WORK REQUEST.
Only these lines, please: the first one of the records through the one containing "You are a GUI", retyped exactly, both ends included and pictures omitted.

(Beginning of ENTRIES SUPPLIED)

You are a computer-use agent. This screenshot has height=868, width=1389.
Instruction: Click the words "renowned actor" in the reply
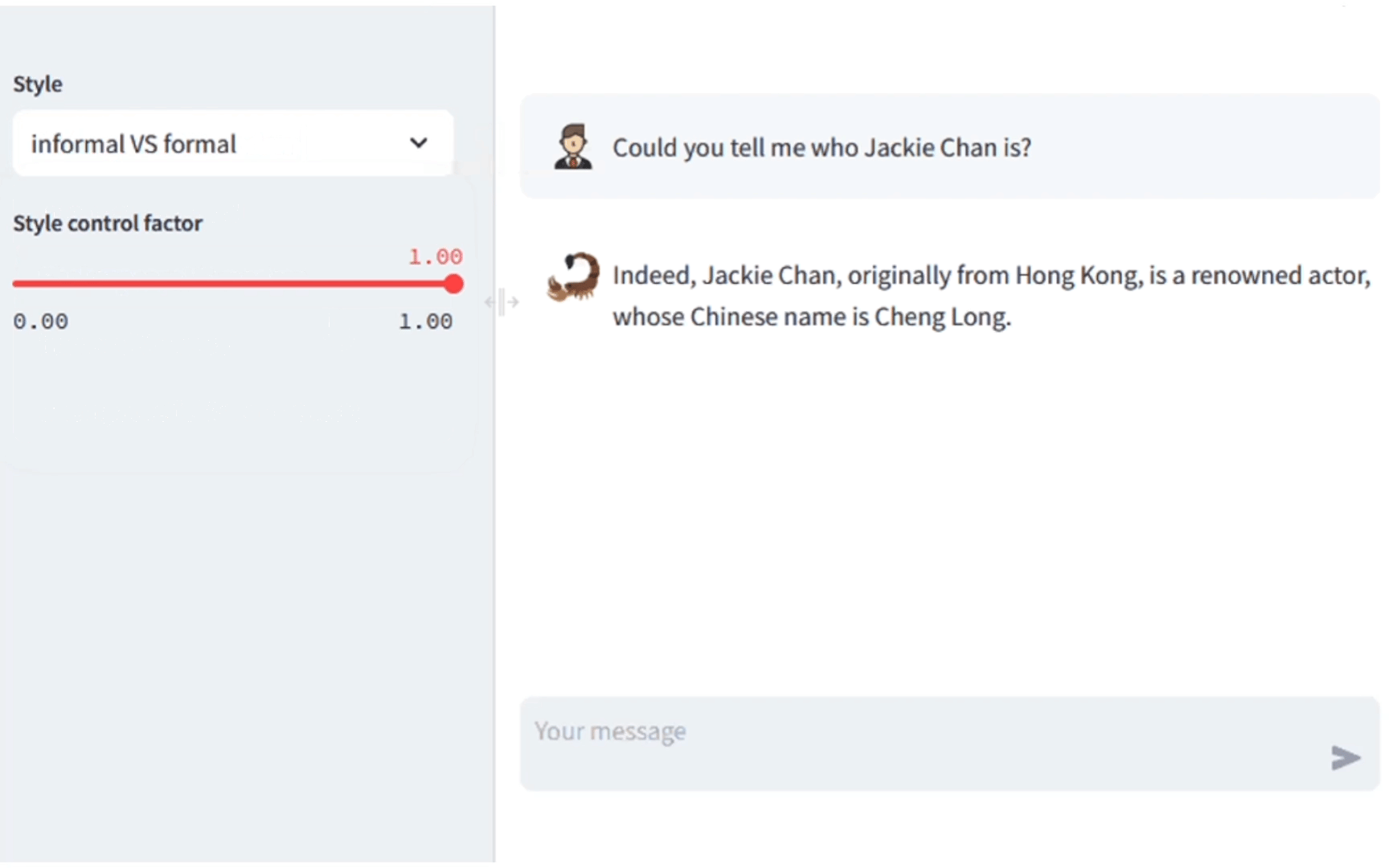1280,276
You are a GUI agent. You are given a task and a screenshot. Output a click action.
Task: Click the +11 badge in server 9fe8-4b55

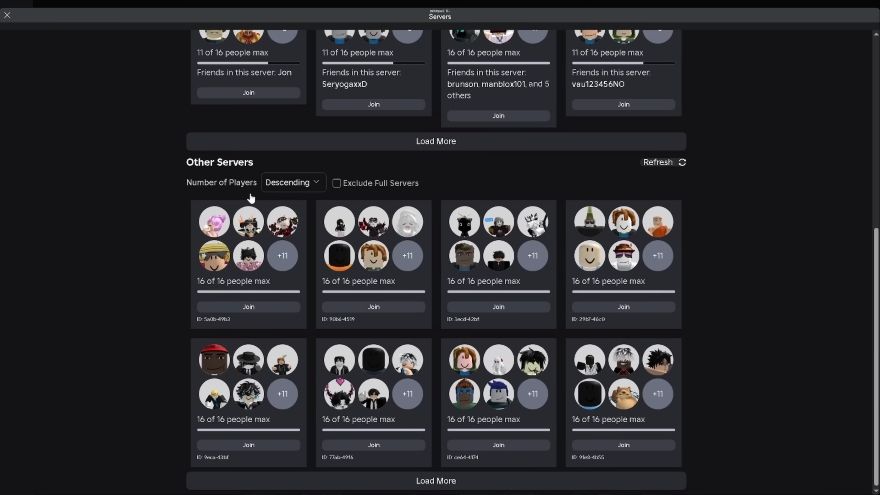coord(657,394)
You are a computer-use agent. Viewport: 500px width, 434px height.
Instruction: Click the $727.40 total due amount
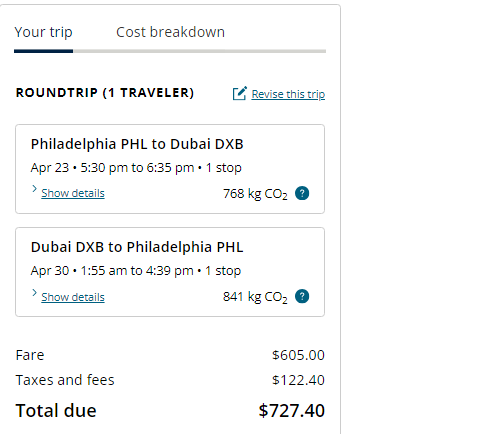(x=292, y=410)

(End of ENTRIES SUPPLIED)

WRITTEN REPLY.
You are a computer-use agent. This screenshot has height=868, width=1389.
Instruction: Click the words "renowned actor" in the reply
1280,276
You are a GUI agent. You are given a task and a screenshot. Output a click action.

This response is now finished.